Trichomoniasis, a sexually transmitted infection caused by a parasite, can produce a similar fishy odor along with thin discharge that may be clear, white, yellowish, or greenish. Other symptoms include itching, burning, redness, and discomfort when urinating. Trich is easily treated with a single course of medication, but it won’t go away without treatment, and it can be passed back and forth between partners.

Yeast infections, by contrast, don’t typically cause a strong smell. Their signature is thick, white discharge with intense itching. If odor is your primary concern, yeast is less likely to be the culprit.

How to Tell If You Need Medical Help

If the odor is new, persistent, and different from your normal scent, that warrants a visit to your healthcare provider, especially if it comes with discharge, burning, or itching. The visit is quick: a simple swab can identify whether BV, trich, or another infection is behind the change, and treatment typically takes about a week.

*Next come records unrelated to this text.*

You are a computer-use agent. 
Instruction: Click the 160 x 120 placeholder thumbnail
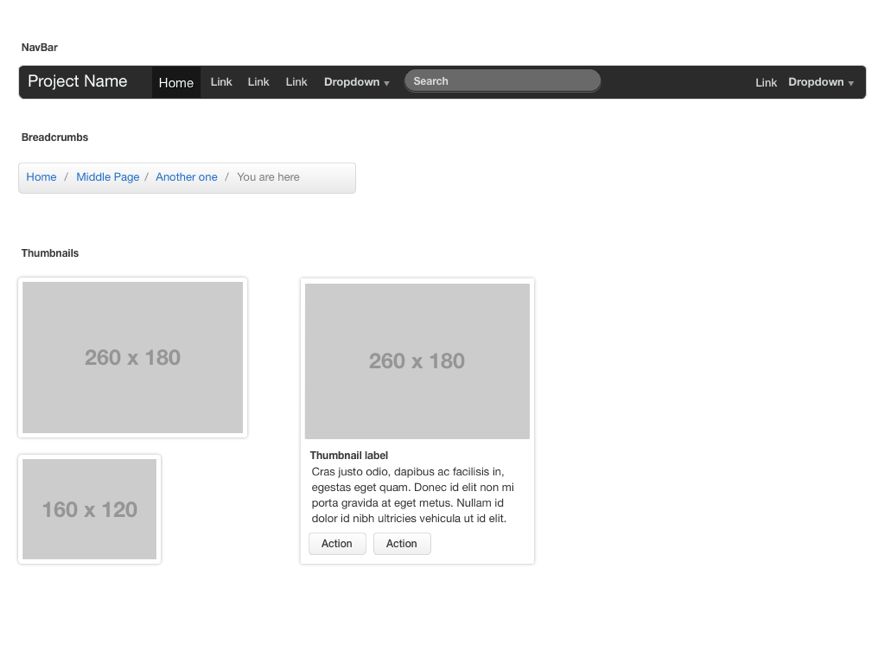[x=89, y=508]
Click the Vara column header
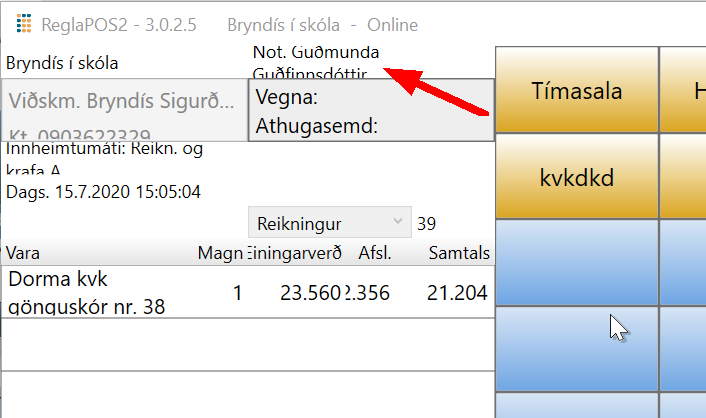The height and width of the screenshot is (418, 706). (x=24, y=254)
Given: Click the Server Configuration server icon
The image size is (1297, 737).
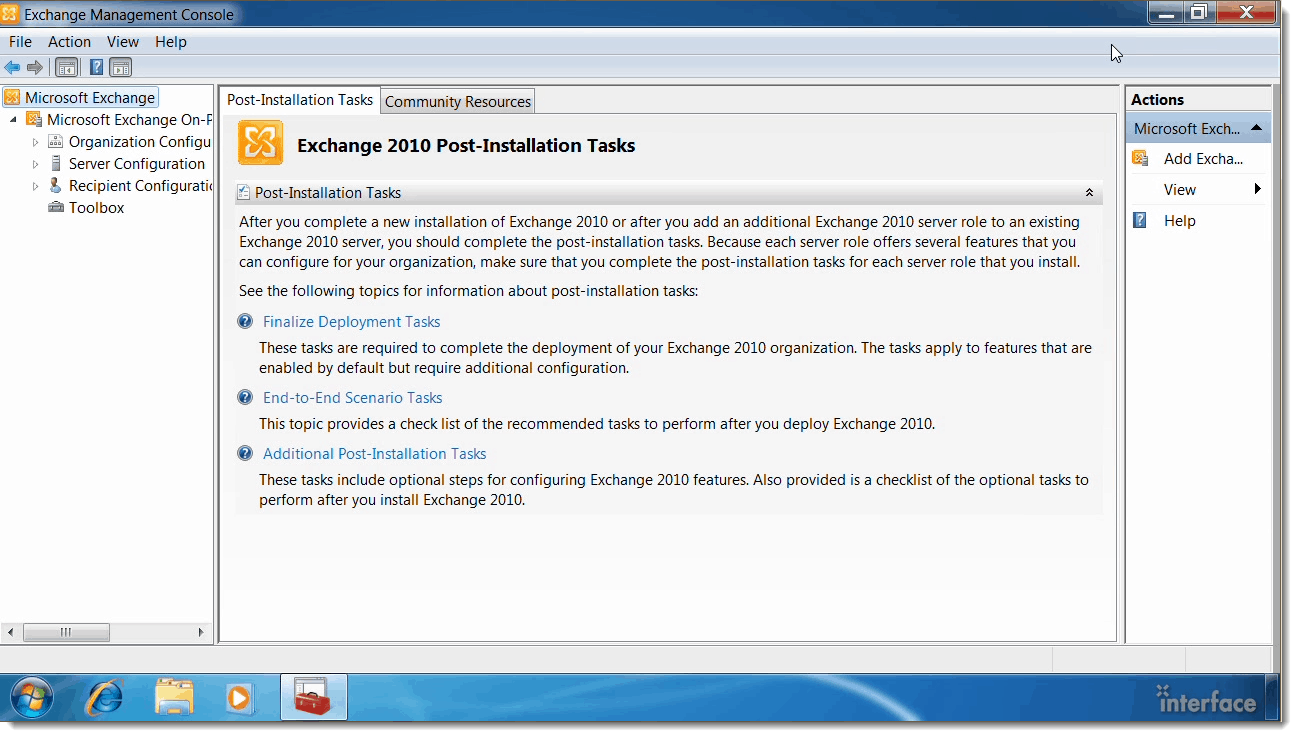Looking at the screenshot, I should tap(57, 163).
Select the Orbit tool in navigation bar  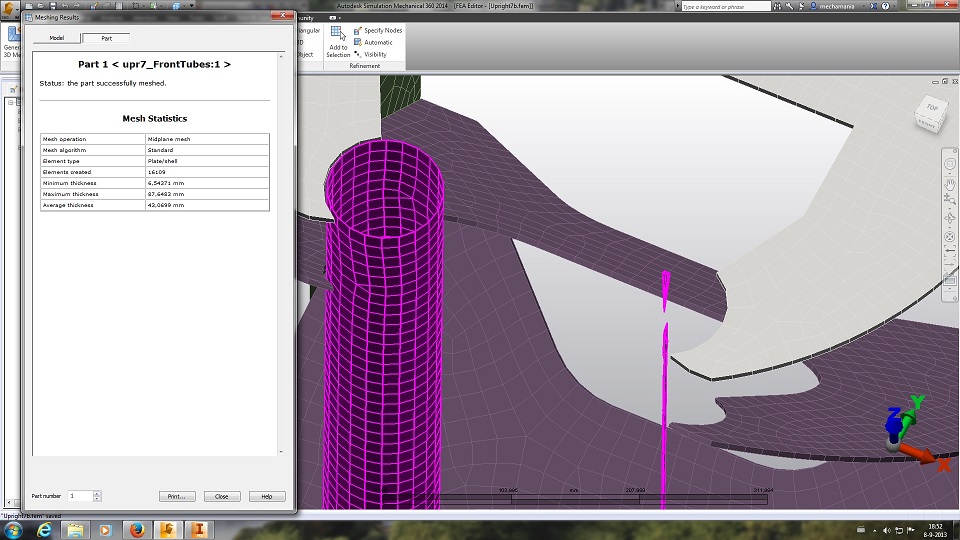(950, 217)
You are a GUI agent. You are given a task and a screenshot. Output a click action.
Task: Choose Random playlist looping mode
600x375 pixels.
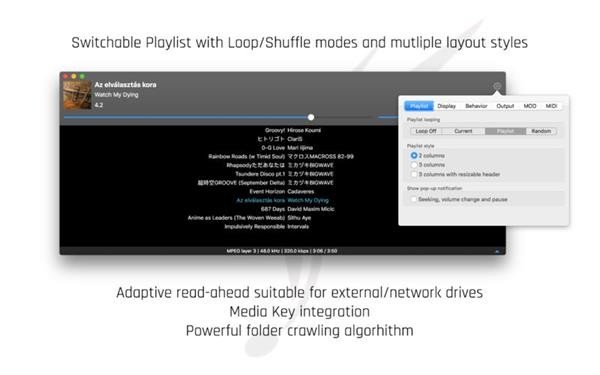tap(541, 131)
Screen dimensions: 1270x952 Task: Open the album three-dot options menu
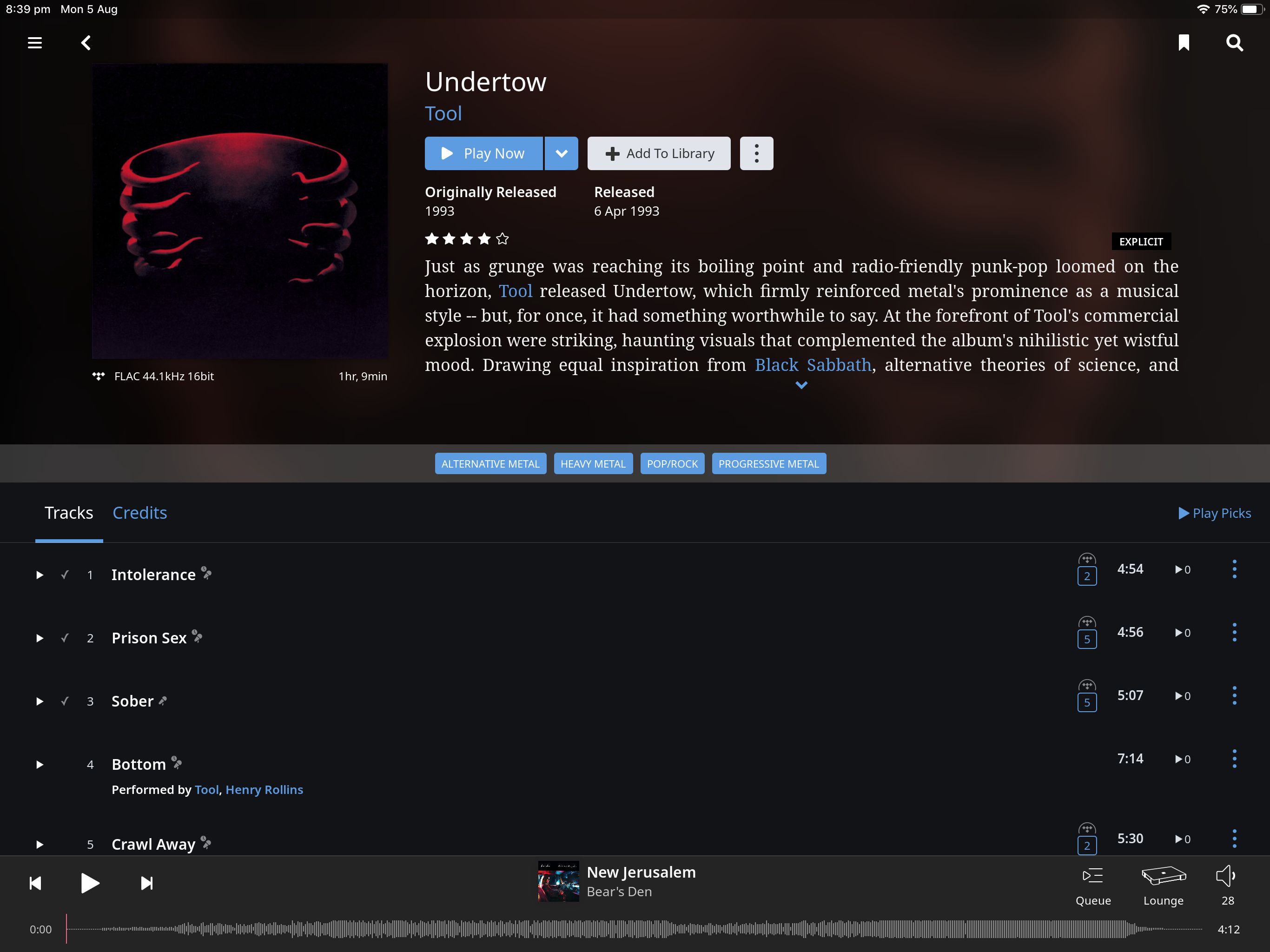(x=756, y=153)
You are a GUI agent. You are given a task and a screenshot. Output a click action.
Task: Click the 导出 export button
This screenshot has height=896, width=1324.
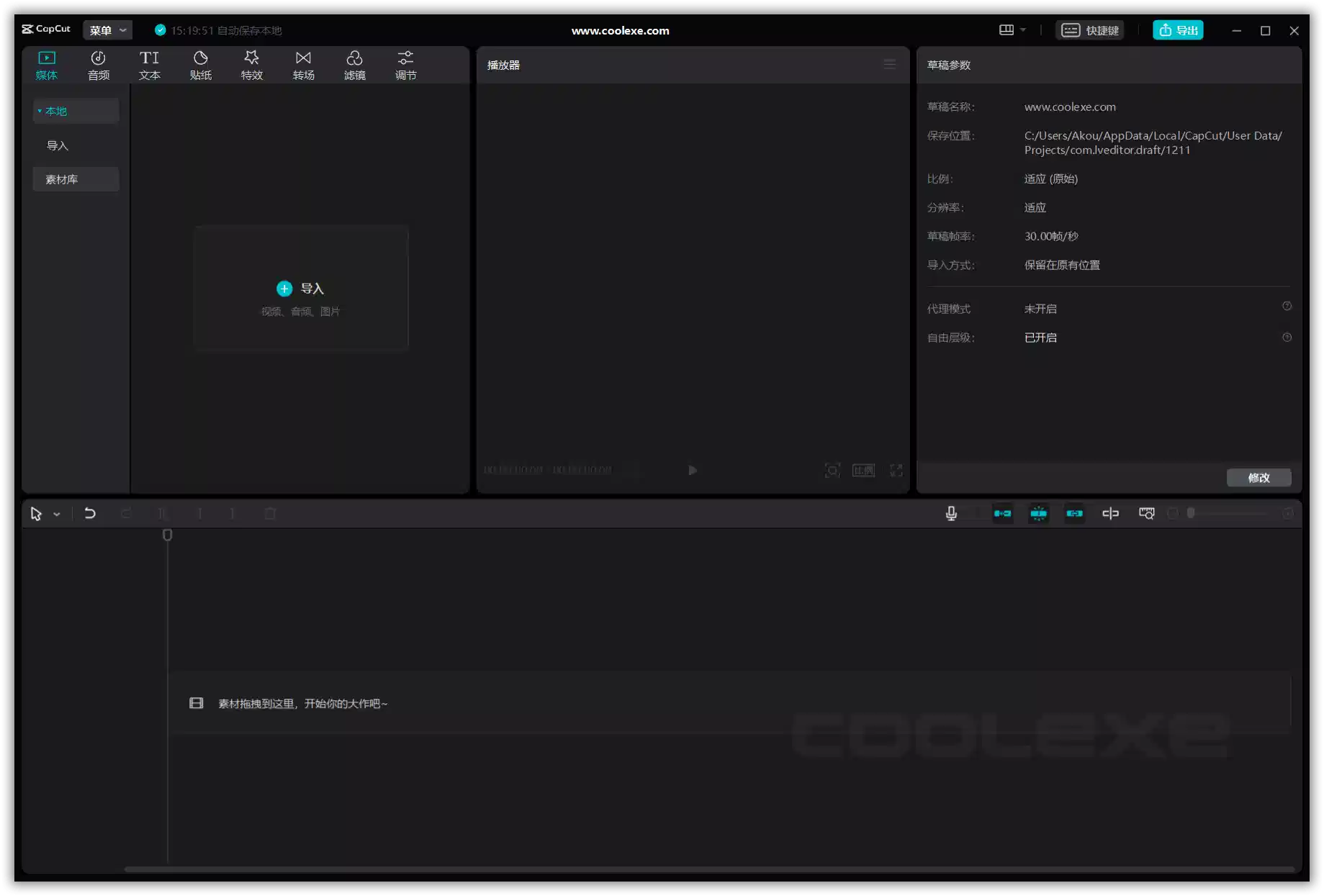pyautogui.click(x=1177, y=30)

This is particularly important if you’re pregnant. Vaginal infections during pregnancy are linked to higher rates of preterm birth, low birth weight, and amniotic fluid infection. What might feel like a minor annoyance carries more weight during pregnancy and should be evaluated promptly.

A Realistic Daily Routine

The best approach to managing vaginal odor is genuinely simple. Wash the external vulvar area with warm water (or a fragrance-free cleanser if you prefer) once daily. Wear cotton underwear. Change out of damp clothing. Skip all internal cleaning products, scented soaps, and sprays. That’s the routine.

If you’re doing all of this and the smell persists or worsens, the cause is likely something your body can’t fix on its own, like BV or trich, and a short course of treatment will resolve it. The goal isn’t to make your vagina smell like nothing. It’s to let your body’s natural system do its job without interference.